◆ Entries provided
____________

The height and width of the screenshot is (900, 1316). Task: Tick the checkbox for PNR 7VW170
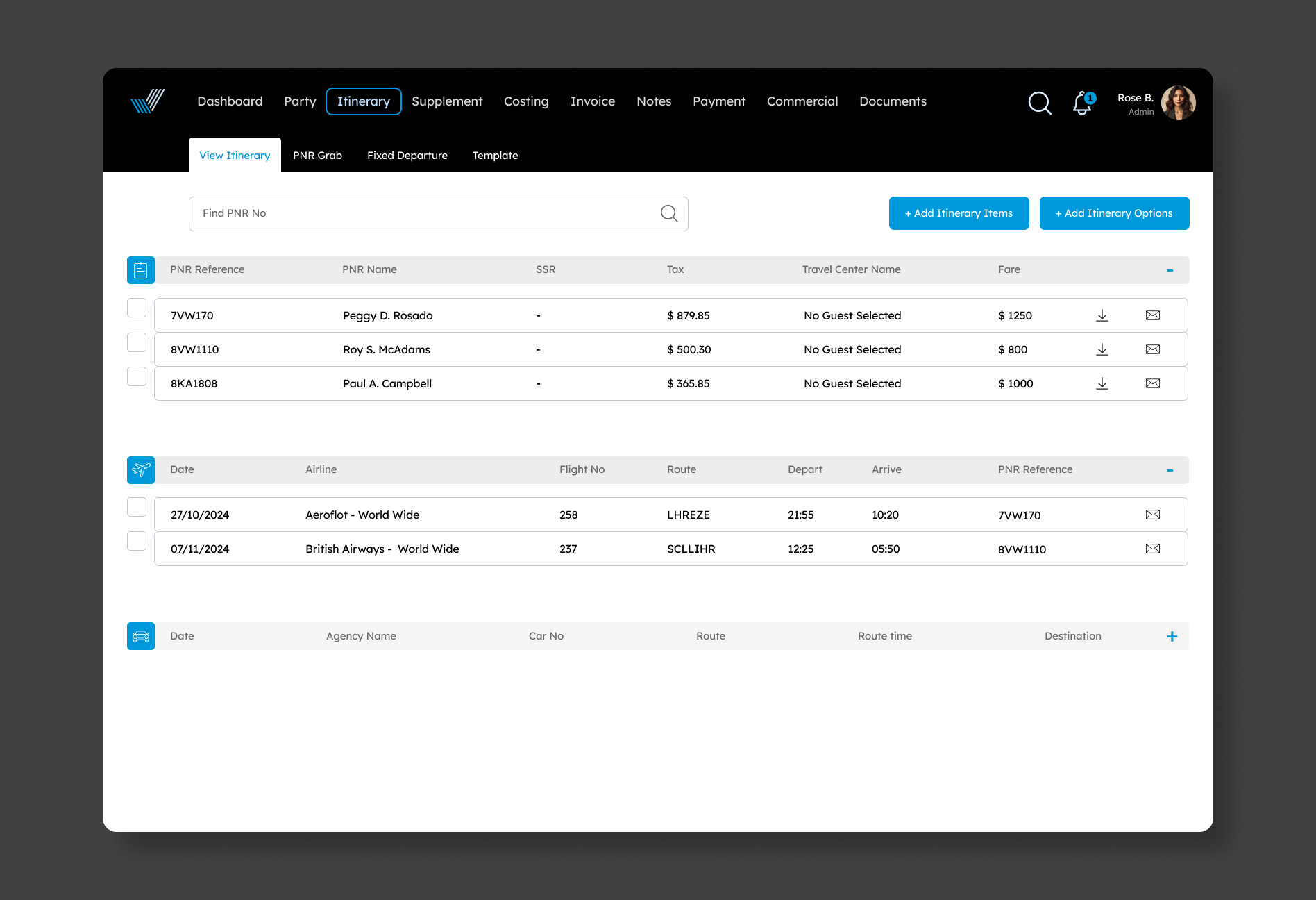pyautogui.click(x=137, y=308)
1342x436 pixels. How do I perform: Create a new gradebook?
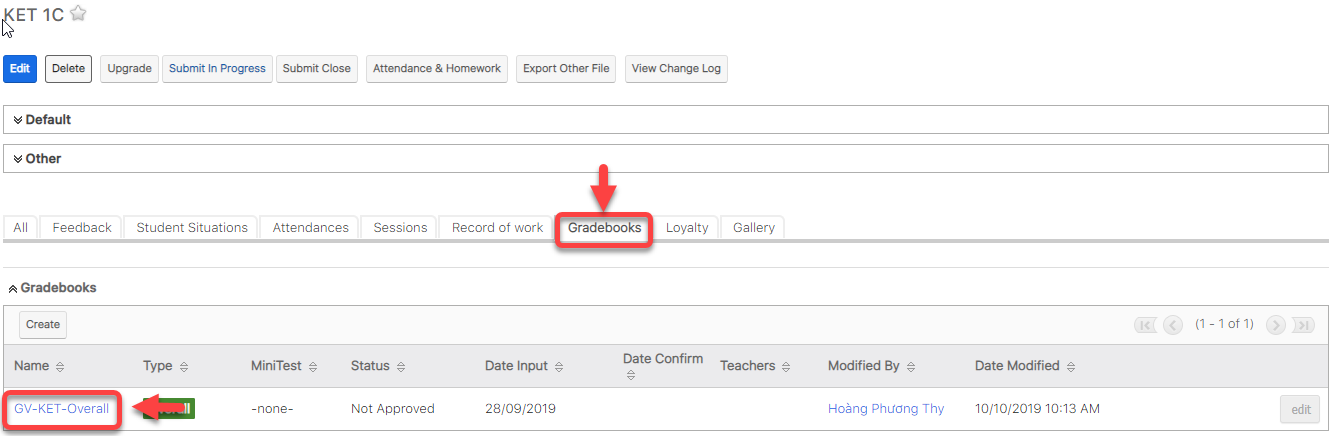43,324
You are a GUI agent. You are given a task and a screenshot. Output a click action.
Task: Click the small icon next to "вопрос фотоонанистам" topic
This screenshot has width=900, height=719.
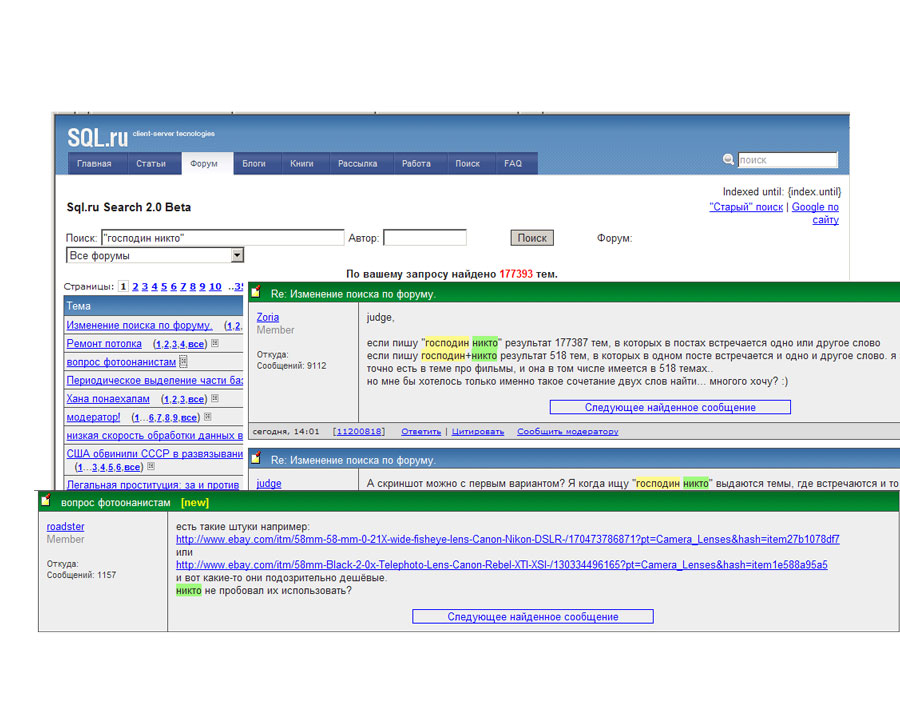(x=184, y=362)
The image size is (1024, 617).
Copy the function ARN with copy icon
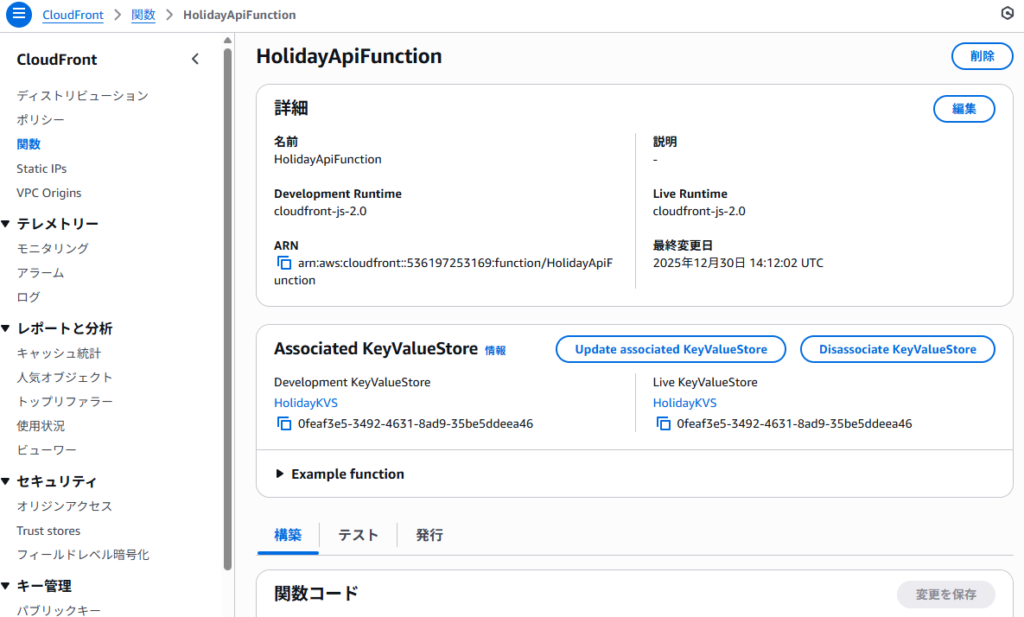(x=284, y=263)
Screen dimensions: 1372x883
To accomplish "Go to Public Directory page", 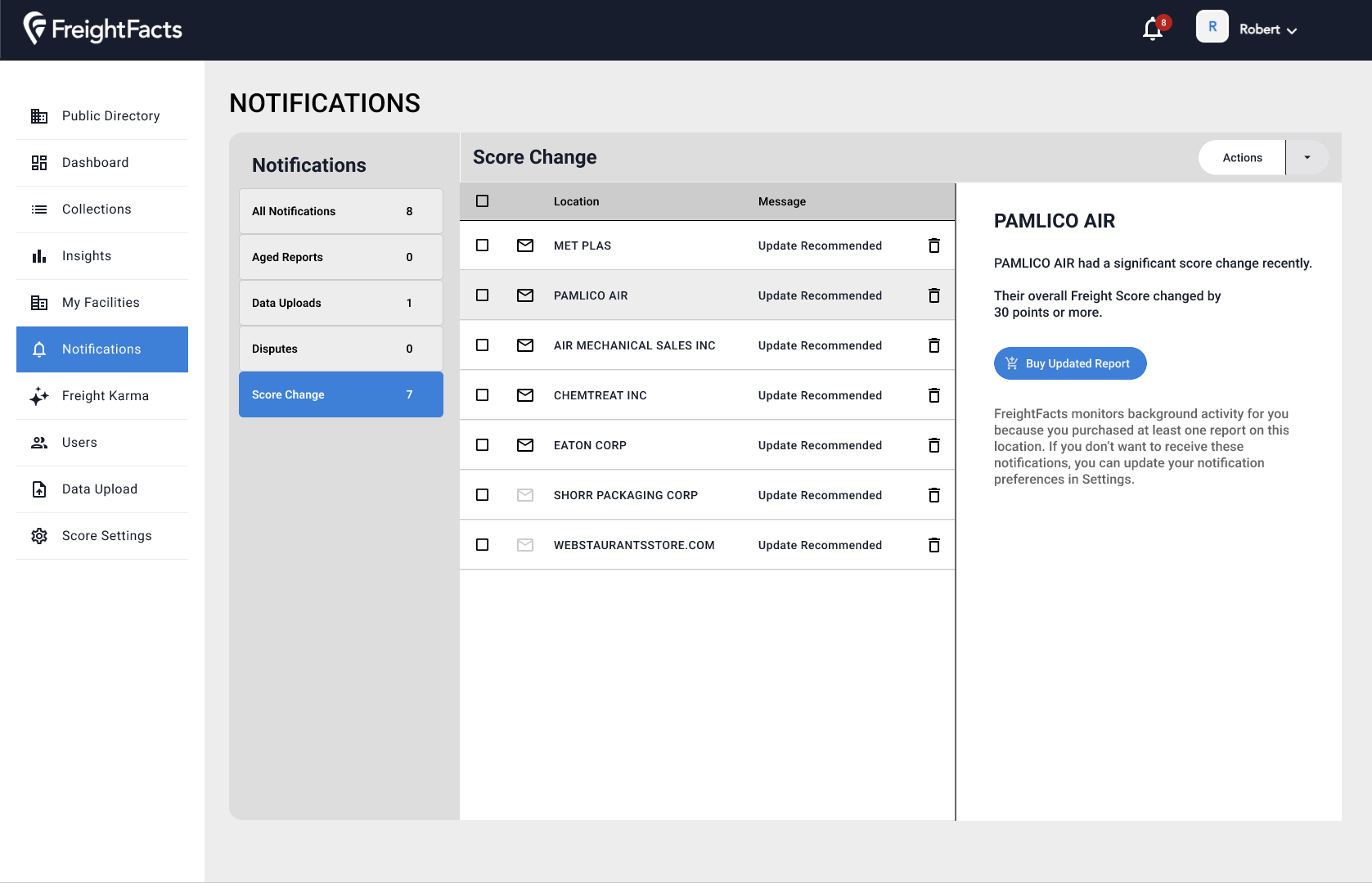I will pos(110,116).
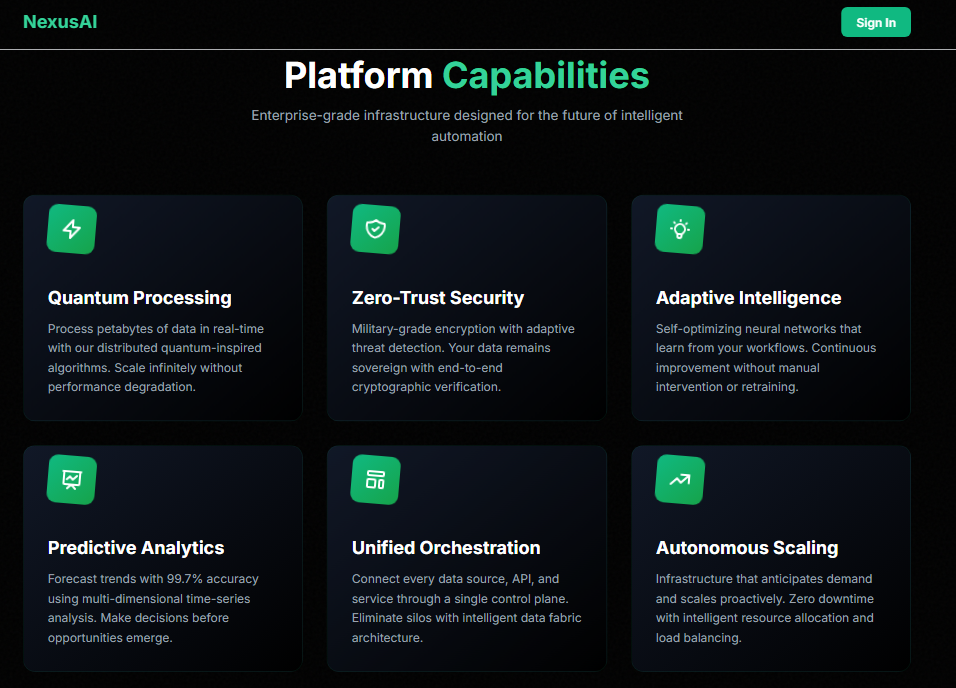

____________

◆ Task directions
Above are records; write out the lines from the one with "Task: Click the" down to the one with "Screen dimensions: 1372x883", exactly, leaving the pictures out.

◆ Written solution
Task: Click the small icon next to "вопрос фотоонанистам" topic
This screenshot has width=900, height=719.
(x=184, y=362)
The image size is (1024, 617).
Copy the function ARN with copy icon
(x=284, y=263)
Screen dimensions: 1372x883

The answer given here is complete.